There's add-ons for many browsers that allow you to view the exif.


----------



## SquarePeg (Aug 29, 2017)

I can see it if I just mouse over the photo.  Is that an add on?


----------



## 480sparky (Aug 29, 2017)

SquarePeg said:


> I can see it if I just mouse over the photo.  Is that an add on?



I think that's a function of the forum software that works with some browsers.


----------



## Dean_Gretsch (Aug 29, 2017)

Hmmm...apparently Google Chrome isn't one.


----------



## snowbear (Aug 29, 2017)

I've tried two EXIF viewers on Chrome and neither one will work here.  I might have to go back to Firefox, just because.


----------



## BrentC (Aug 29, 2017)

I use chrome and use the 'send to Exif Viewer' add-on.   Works great.   Won't work with flickr bbcode images, well it will work but the exif has been replaced.


----------



## snowbear (Aug 29, 2017)

I found one for Firefox.  For the Flickr, as long as the link to the hosted image works, you can usually get exif there unless the user has turned it off.


----------



## Derrel (Aug 29, 2017)

snowbear said:


> f/4.5 with that magnification got you - remember that higher magnification decreases the DoF.  I guess the first one is movement.  Maybe practice on a stack of coins.



That is my read on it as well...high magnification means shallow depth of field on such a subject as a bee at close distance, and it does look like motion blurring to me on the bee; note that the flower seems pretty sharp, not blurred, since it was not moving.


----------



## snowbear (Aug 29, 2017)

Derrel said:


> snowbear said:
> 
> 
> > f/4.5 with that magnification got you - remember that higher magnification decreases the DoF.  I guess the first one is movement.  Maybe practice on a stack of coins.
> ...



But, at least to me, the black veins/lines on the back wing (bee-left) look in focus on that first shot.  Maybe my new eyes are just playing tricks on me.


----------



## SquarePeg (Aug 29, 2017)

480sparky said:


> SquarePeg said:
> 
> 
> > I can see it if I just mouse over the photo.  Is that an add on?
> ...



Cool.



Dean_Gretsch said:


> Hmmm...apparently Google Chrome isn't one.



I'm using Chrome.  It's possible that at some point I downloaded or added some type of EXIF reader extension...  I'm pretty much winging it when it comes to all things internet.


----------



## Derrel (Aug 29, 2017)

snowbear said:
			
		

> But, at least to me, the black veins/lines on the back wing (bee-left) look in focus on that first shot.  Maybe my new eyes are just playing tricks on me.



Yes, the wing and veins ARE in-focus...but the DOF is insuficient to cover the other parts of the bee.
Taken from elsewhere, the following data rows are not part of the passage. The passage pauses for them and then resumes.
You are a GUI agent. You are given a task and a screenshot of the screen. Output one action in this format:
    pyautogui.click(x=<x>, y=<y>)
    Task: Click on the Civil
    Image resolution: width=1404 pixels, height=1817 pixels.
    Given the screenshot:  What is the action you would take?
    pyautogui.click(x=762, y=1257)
As you can see, the closer wing is out of focus. The cilia on the middle of the bee near the far wing is sharpish. Your eyes are not playing any tricks...f/4.5 on a bee close-up, single-frame shot, will almost always have way too little DOF to get the whole bee in-focus.

I'd usually think about shooting at like f/13 or f/16, with flash, to get something that small and fast and that close-up in focus, or mostly in-focus


----------



## Dean_Gretsch (Aug 30, 2017)

SquarePeg said:


> 480sparky said:
> 
> 
> > SquarePeg said:
> ...



Thanks! I just added an extension that works here when I mouse over too.
Thanks to _*ALL*_ of you for your great hints and tips. You guys and gals are the best!


----------



## SquarePeg (Aug 30, 2017)

Dean_Gretsch said:


> SquarePeg said:
> 
> 
> > 480sparky said:
> ...



Absolutely hilarious that I must have somehow downloaded the extension and never realized it was working until today, lol.


----------